Midgley admits that it is natural to be more concerned with those who are closest to us, and she has a diagram of concentric circles to illustrate that we are concerned most immediately with our family, then with our tribe, then with our nation, then with our species, and only then with non-human species. We often treat appallingly badly and cast into the "outer darkness" human groups that are outside the smaller circles; but any ethically sensitive person has to condemn such behaviour: charity, as the proverb has it, begins at home, but it ought not to stop there. This is the principle that should also apply when we consider the outer circle of the non-human species.

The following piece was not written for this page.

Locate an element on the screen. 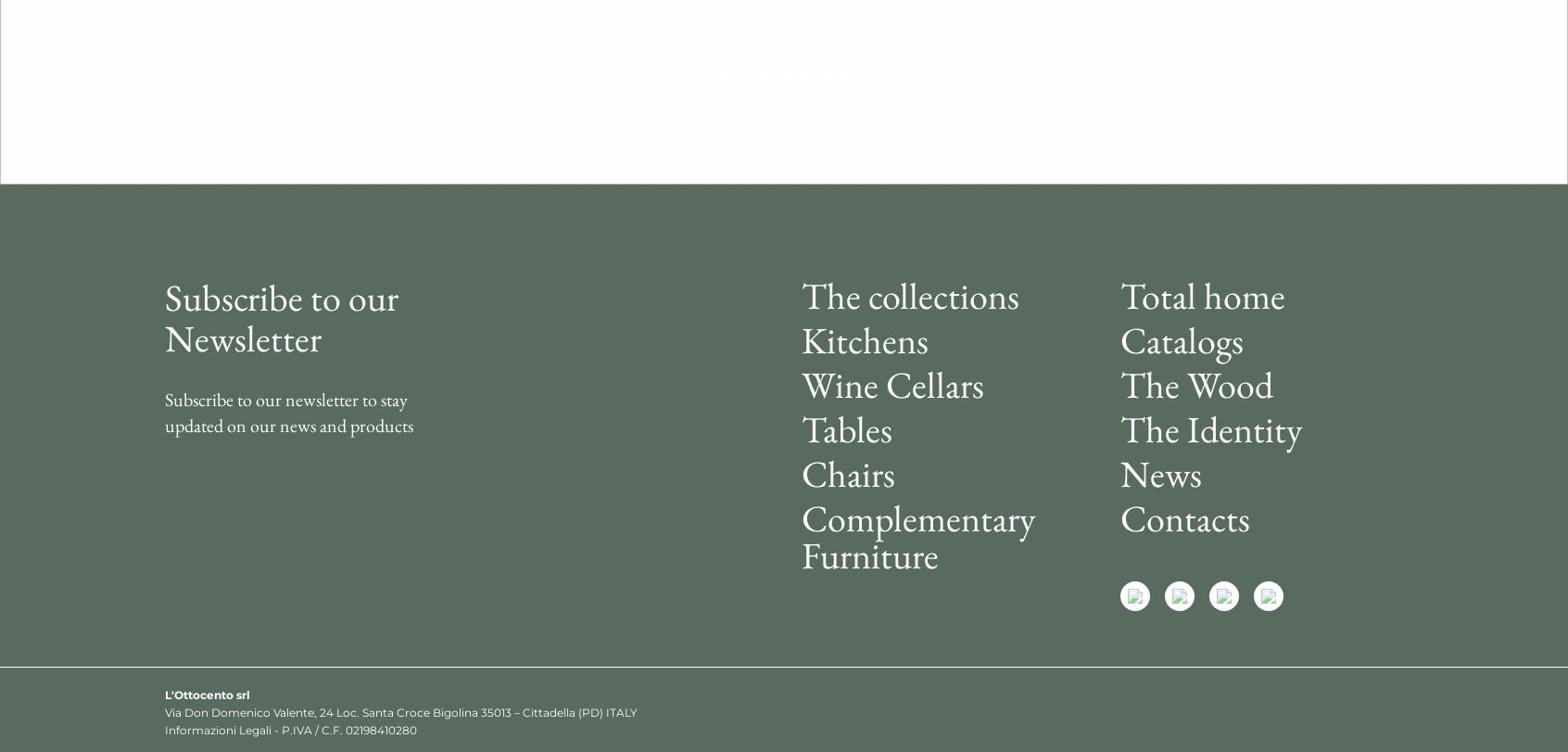 The width and height of the screenshot is (1568, 752). 'Contacts' is located at coordinates (1182, 516).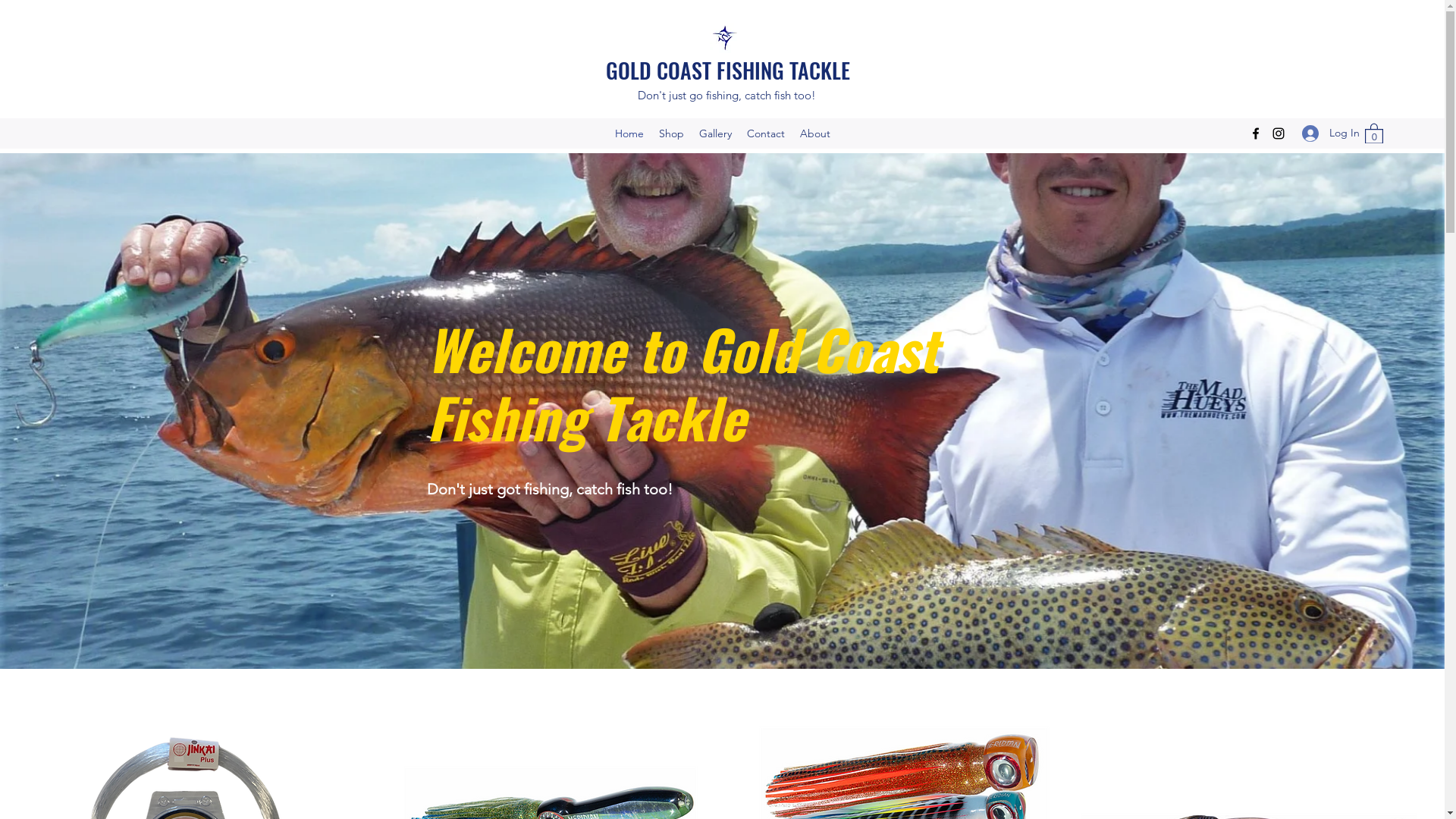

Midgley's tone is always moderate and she never takes up the position of radical or extreme zoophiles who would want us to give to all animals exactly the same rights as we give to humans. She accepts that there must be some priority of considerations and that there can be situations where it is reasonable for us to put the interests of humans before those of animals, though she says that such cases are much fewer than is often supposed. They would include, for example, dealing with locusts and other pests. She does not go into specific details about killing animals for food; but one can deduce from her text that she would accept that Eskimoes cannot be vegetarians and are therefore justified to kill for food, and that she does not condemn pastoral societies who treat their animals well prior to slaughtering them. On the other hand she clearly abhors stuffing geese to produce paté de foie gras. She states the general principle that great suffering inflicted on animals on the outer periphery ought to weigh against the minor advantage that this might bring to those within the inner circles.

One would like to think that at the end of her examination, Midgley had arrived at positions which most sensitive people would have reached without all that philosophizing, guided merely by their humanity and common sense. Most of them would understand instinctively why animals matter; but unfortunately many people give this understanding such a low priority that as citizens they do not do enough to take on the vested interests and those who are too apathetic to care very much. Perhaps this well-written and wise little book would stir them into action.

Onath
When I taught a course on Animals and Ethics, I chose this volume over all others as my primary text. While Peter Singer's ANIMAL LIBERATION first awoke my consciousness to the tragedy of the manner in which humans have regarded and treated animals, I found the philosophical underpinnings of his work (a form of utilitarianism) troublesome (for reasons I won't go into here). On the other hand, I found Tom Regan's THE CASE FOR ANIMAL RIGHTS, to be far too Kantian. Midgley discusses a wide-ranging group of philosophers, but doesn't overly attach herself to any particular moral philosophy. As a result, she is less doctrinaire than any of the other major writers on the topic. The book reeks of common sense, in the way that the English so often seem to have mastered. Just a wonderful, unjustly neglected book.